Texte de lecture

□ □ □ □ □ □ □

Ou bien c’est la métamorphose de l’épopée…

Au livre XI des Métamorphoses d’Ovide, Achille, héros de la première épopée, fils de Thétis, apparaît. Thétis est une nymphe. Si elle couche avec Jupiter, l’enfant issu de leur union dépassera son père et il n’en est pas question. Pour ne pas être tenté malgré l’oracle, Jupiter la donne à un homme, Pélée. Cet homme n’arrive pas à serrer dans ses bras Thétis, qui lui échappe. Elle emprunte tout un tas de formes variées.

« Là tu es un oiseau, il tient un oiseau.

Là tu es un arbre et Pélée tient ferme à l’arbre.

Ta troisième forme est d’une tigresse tachetée, elle

effraie le fils d’Eaque qui détache ses bras de ton corps. »

Pélée n’arrive à rien, donc. Jusqu’au moment où le devin Protée lui donne la clef, le secret :

« Ne te laisse pas tromper, elle imite cent figures,

mais serre, quoi qu’elle soit, jusqu’à ce qu’elle redevienne ce qu’elle était. »

□ □ □ □ □ □ □

Objectif de la tâche
Reproduisez, dans le texte sur Thétis et Pélée, tout ce qui va de « Au livre XI » jusqu'à « de formes variées. ».

Lignes enregistrées
□ □ □ □ □ □ □

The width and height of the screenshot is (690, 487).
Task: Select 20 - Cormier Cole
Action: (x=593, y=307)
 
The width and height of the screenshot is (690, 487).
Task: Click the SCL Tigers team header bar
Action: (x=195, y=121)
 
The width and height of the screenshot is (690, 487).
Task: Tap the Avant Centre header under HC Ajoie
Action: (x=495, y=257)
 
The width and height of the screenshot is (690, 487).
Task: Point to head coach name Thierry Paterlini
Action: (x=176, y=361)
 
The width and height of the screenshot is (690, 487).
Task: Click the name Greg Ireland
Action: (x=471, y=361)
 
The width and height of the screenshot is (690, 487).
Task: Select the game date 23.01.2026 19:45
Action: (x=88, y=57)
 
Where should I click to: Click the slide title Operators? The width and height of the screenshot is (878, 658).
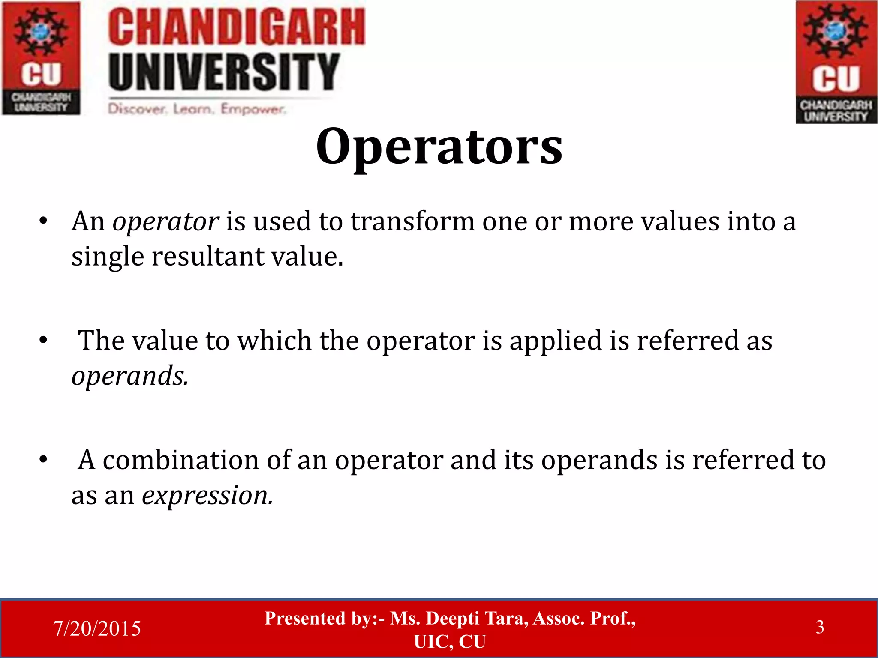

□ □ □ □ □ □ □

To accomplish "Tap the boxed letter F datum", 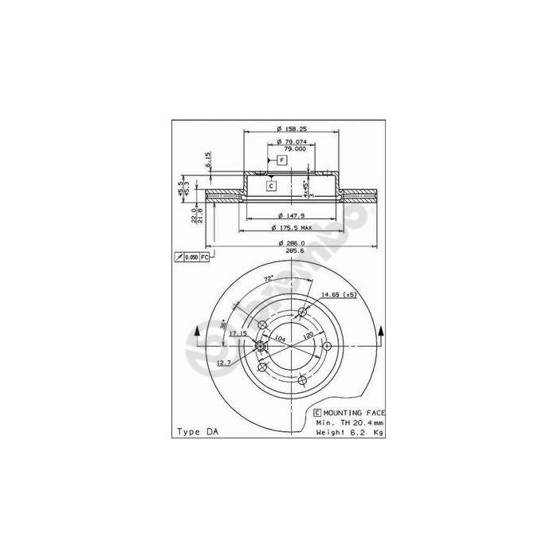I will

□ □ □ □ □ □ □

Exercice terminé
Au livre XI des Métamorphoses d’Ovide, Achille, héros de la première épopée, fils de Thétis, apparaît. Thétis est une nymphe. Si elle couche avec Jupiter, l’enfant issu de leur union dépassera son père et il n’en est pas question. Pour ne pas être tenté malgré l’oracle, Jupiter la donne à un homme, Pélée. Cet homme n’arrive pas à serrer dans ses bras Thétis, qui lui échappe. Elle emprunte tout un tas de formes variées.